Thursday, September 20th 2018

How to Protest Peacefully And Effectively

Protests have taken place in the United States for hundreds of years. From the revolutionaries protesting with the Boston Harbor Tea Party to the marches led by Dr. Martin Luther King, to those of today, protesting is something that we associate with ultimate freedom. However, hundreds are arrested every year for being involved in protests that turn violent or break laws. While the Constitution does grant rights to free speech and free assembly, there are limits on the content, time, place and manner of protests. It is important to remember these restrictions when protesting in order to get your message across safely and avoid going to jail.

Peaceful and legal protests generally include the distribution of pamphlets, speeches, parades, picketing and marches. However, some require permits so it’s crucial to know the applicable laws before you begin. Street parades, activities in parks and other public places usually require permits, while street corner speeches do not. Still, if you are unsure it is always best to apply for a permit to be on the safe side.

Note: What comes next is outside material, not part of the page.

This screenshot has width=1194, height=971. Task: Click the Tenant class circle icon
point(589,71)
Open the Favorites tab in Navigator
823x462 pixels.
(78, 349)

Permits do not always have to be approved but should be granted when “reasonable”.  A protester’s permit cannot be denied based upon content of the protest alone. This even includes hate speech, based upon the Constitutional right to free speech. However, permits can sometimes be denied based upon other factors, such as time of day or the amount of police force needed to ensure compliance with all laws at the event. For example, when a neo-Nazi group applied for a parade permit in 2008 in my college town of Columbia, Missouri, police denied their request because Columbia did not have enough personnel to man both the parade and home football game that day. If the police simply denied the permit based upon the content of the protest, it would have been unconstitutional.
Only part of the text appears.